The magician is 'good' with women, exceptionally good. He has a wife, his theatrical assistant is also his mistress, a third woman, deserted by her own husband, clings to him and a fourth, the widow of a professor awaits him eagerly in Warsaw.

It is this fourth who sparks the crisis. She is a Christian, the magician a Jew and she wants him to convert and seek recognition (and his fortune) in the 'West' settling first in Italy so that the climate can assist her daughter's health. To make this possible, the magician will have to not only abandon his faithful wife but also his religion; and, he will have to find money, a finding only possible by theft. The theft ought to be easy (he has already promised himself that he will return the money when he is a famous and better remunerated performer) as he is both agile and an accomplished springer of locks. It is not to be - his attempted burglary of a miser goes awry - either through divine intervention or unconscious slippage and his life unravels.

His leg hurt from his escaping the bungled burglary, he finds himself taking refuge (for the second time in recent weeks) in a prayer house and his tradition returns to claim him. His assistant, despairing of his potential going away, commits suicide. The deserted wife, drawn to Warsaw, to be with the magician, is drawn into a relationship with a white slaver and ends up in Argentina presiding over a brothel. The magician's relationship with the widow is doomed as he realises he cannot give her what she wants - either spiritually or materially.

So far so melodramatic and the 'piece de resistance' is his returning home and rather than embracing his wife and the life of a restorative domesticity decides to suffer penance and walls himself up in a small construction in his yard where he spends the day in prayer and examination of conscience, supported by his long suffering, and unsurprisingly complaining wife. The irony being that this attracts to him the reputation of being a holy man, a rabbi, and people flock to him to either unburden their sins, ask for miraculous intervention or, in a minority of cases, to mock.

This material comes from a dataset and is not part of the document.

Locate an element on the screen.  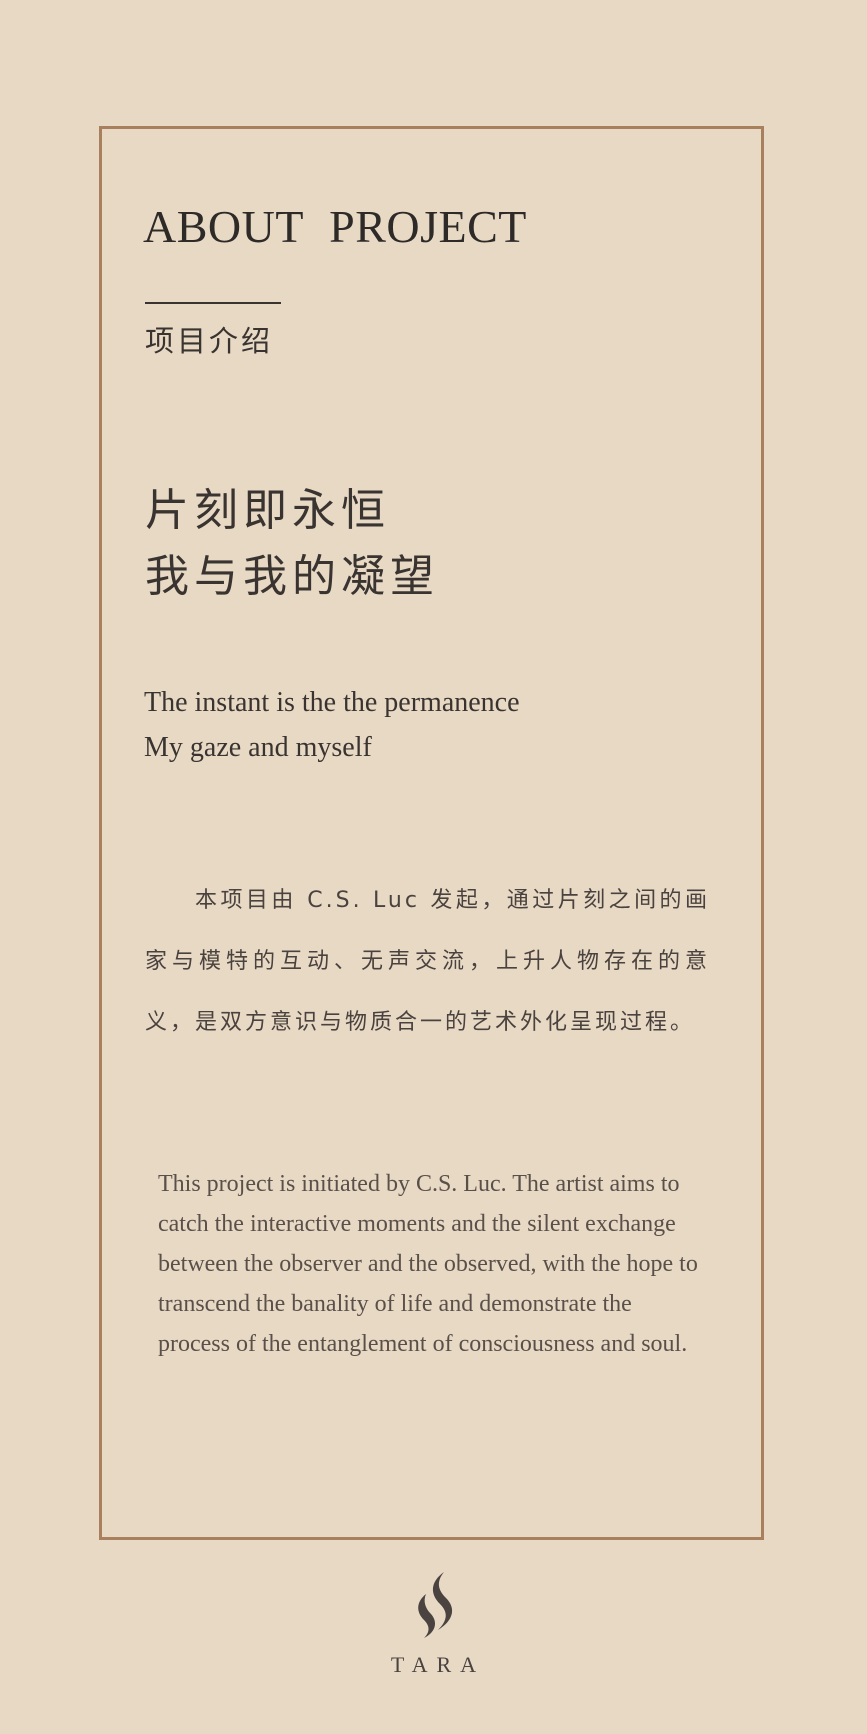
tagline-chinese: 片刻即永恒 我与我的凝望 is located at coordinates (292, 544).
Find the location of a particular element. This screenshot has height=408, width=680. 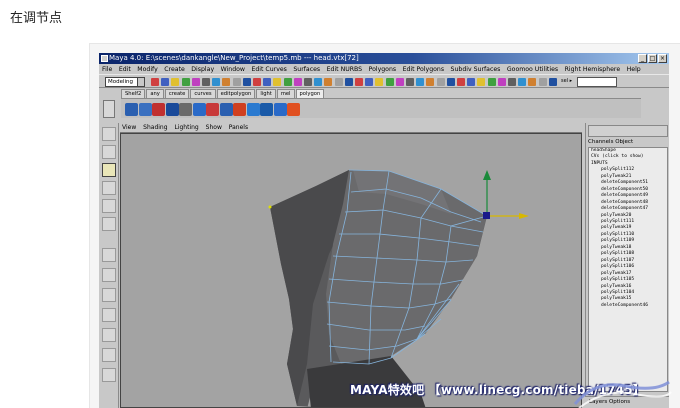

The tale is told beautifully by Isaac Bashevis Singer - all its improbabilities are undercut by an acute psychology and a willingness to entertain the spiritual properties of the world such that you find yourself in a magical realism, acute as it is entertaining, a moral and spiritual fable. You recognise the play of belief and doubt, the way situations you thought were under your control have a life of their own and the way in which the mind justifies to itself the decency of its own acts. As the writer and psychotherapist, Marion Milner, noted we judge people by their actions, ourselves only by our intentions.

You watch too how we respond to one crisis - the magician's dissolute, disintegrating life - by imposing another - an impossible act of penance (that presumes that everything that happens around us is our fault which is as presumptive an egotism as if we assume that nothing is).

But the novel closes on two notes of possible redemption. The first is when his wife delivering a letter to him one morning rather than bewail his situation (as has become customary) simply shares the too and fro of her own life with him. The second is the letter itself which comes from the widow that both shows that her life subsequent to his departure has not lain in ruins (as he fantasises in his own conscience wallowing) and that acknowledges her own part in their separation.

You begin to see as the novel closes, the invitation to a more balanced, sober accounting of a life that offers routes back into the daily round of encounter, responsibility, love and loss, one that is rooted in a religion that offers a framing to life in the world, not a surrender of it.